Polyposes non adénomateuses

» Le syndrome de PEUTZ-JEGHERS

Il associe une pigmentation cutanée et des polypes hamartomateux gastriques coliques et au niveau de l’intestin grêle. Les lésions cutanées peuvent apparaître dans la petite enfance.

Elles se localisent au niveau des orifices : nez, lèvres, aux mains et aux pieds et dans la région anale et génitale. Les polypes augmentent progressivement de volume et peuvent entraîner des complications occlusives par invagination ou des hémorragies graves lors de leur nécrose. Des carcinomes ont été rapportés, sans doute développés à partir de foyers d’adénomes. D’autres tumeurs s’observent après 50 ans : cancers du testicule, kystes ovariens, cancers du sein parfois bilatéral d’emblée, cancers du pancréas et des voies biliaires. Le gène n’est pas encore identifié. Sa transmission se fait sur un mode dominant à pénétrance variable. Le traitement est endoscopique ou chirurgical.

La surveillance des sujets à risque est difficile.

» Les polyposes juvéniles

Elles font partie des hamartomatoses. Les polypes sont caractérisés par une hypertrophie de la lamina propria, et des glandes kystiques dilatées. Ces lésions s’observent habituellement dans l’enfance. On distingue les formes gastriques pures, les formes coliques et les formes mixtes. La maladie se révèle dans l’enfance par des complications : hémorragies, occlusions par invagination ou obstruction.

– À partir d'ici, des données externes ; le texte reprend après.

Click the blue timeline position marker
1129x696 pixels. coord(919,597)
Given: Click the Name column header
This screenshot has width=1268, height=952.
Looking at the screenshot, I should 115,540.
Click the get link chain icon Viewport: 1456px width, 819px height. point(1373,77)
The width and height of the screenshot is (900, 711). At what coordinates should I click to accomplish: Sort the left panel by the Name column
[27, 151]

Ultérieurement, ils peuvent se compliquer par l’apparition de cancers rectaux ou coliques, développés à partir de petits foyers d’adénome. Dans certains cas de polypose juvénile, une colectomie totale est parfois nécessaire dans l’enfance. Le gène candidat est situé sur le chromosome 10.

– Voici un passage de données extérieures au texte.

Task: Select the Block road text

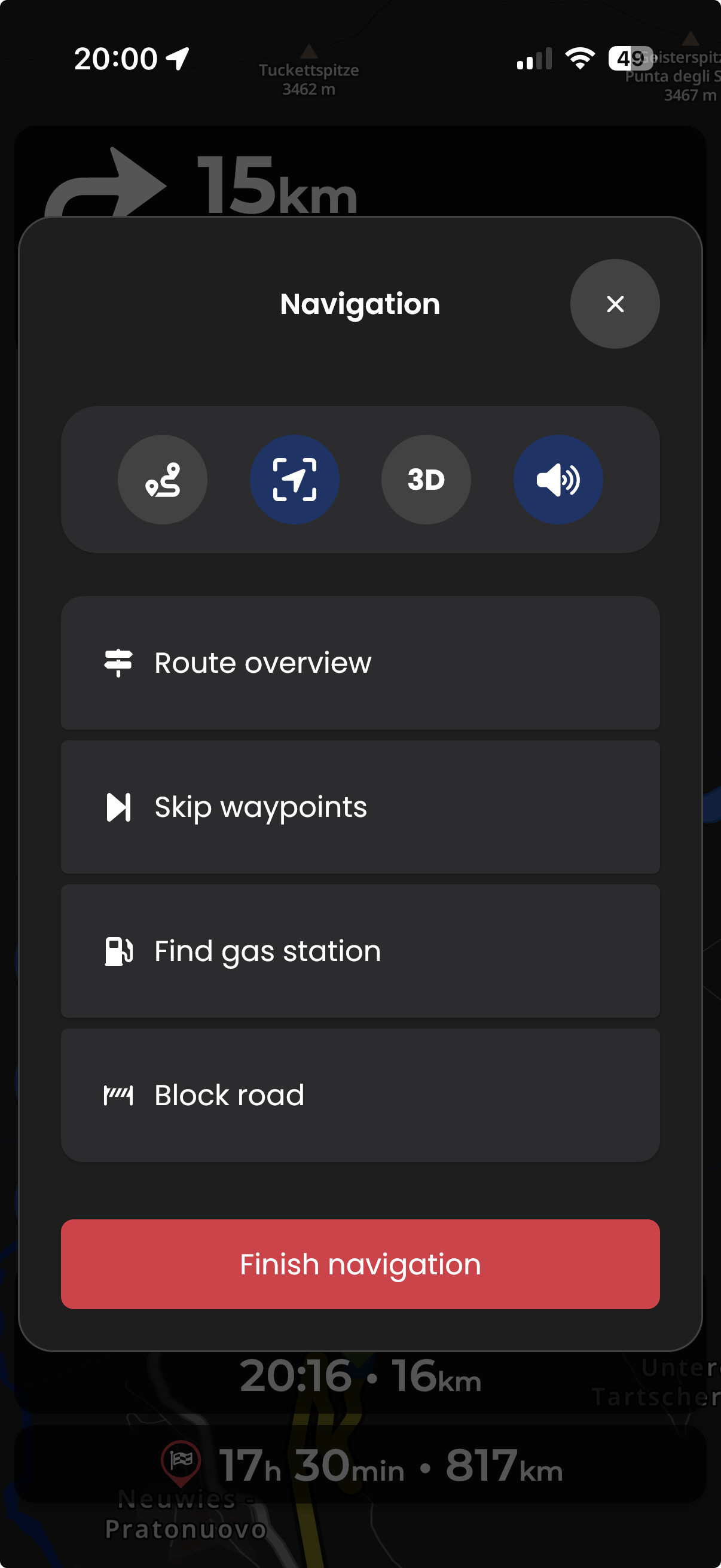Action: click(229, 1096)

» Le syndrome de KRONKHITE-Canada

C’est une polypose hamartomateuse associée à une atrophie voire une chute des ongles, une alopécie totale, une pigmentation cutanéo-muqueuse, une diarrhée avec malabsorption et entéropathie exsudative. Les polypes sont retrouvés de l’estomac au rectum. Il existe un faible risque de malignité du fait de la présence de foyers d’adénome.

» Le syndrome de COWDEN ou polypose hamartomateuse

Il s’agit d’une maladie génétique rare (moins de 150 cas) qui associe des polypes hamartomateux de l’estomac, du grêle, et du côlon ; une acanthose glycogénique de l’sophage, des papules faciales, une kératose acrale, et une papillomatose buccale et génitale. Cette affection est associée à de nombreux cancers extra-digestifs : sein, thyroïde, génitaux chez la femme. Sa transmission se fait sur le mode autosomal dominant à forte pénétrance. Le risque principal est le cancer du sein et de la thyroïde. Les cancers coliques sont rares.

» La polypose lymphoïde

Elle se caractérise par la présence de multiples follicules lymphoïdes hyperplasiques dans le rectum, le côlon et parfois dans l’iléon terminal. Cette affection bénigne n’entraîne habituellement aucun symptôme. Elle disparaît spontanément. Cette lésion ne doit pas être confondue avec la polypose lymphomateuse.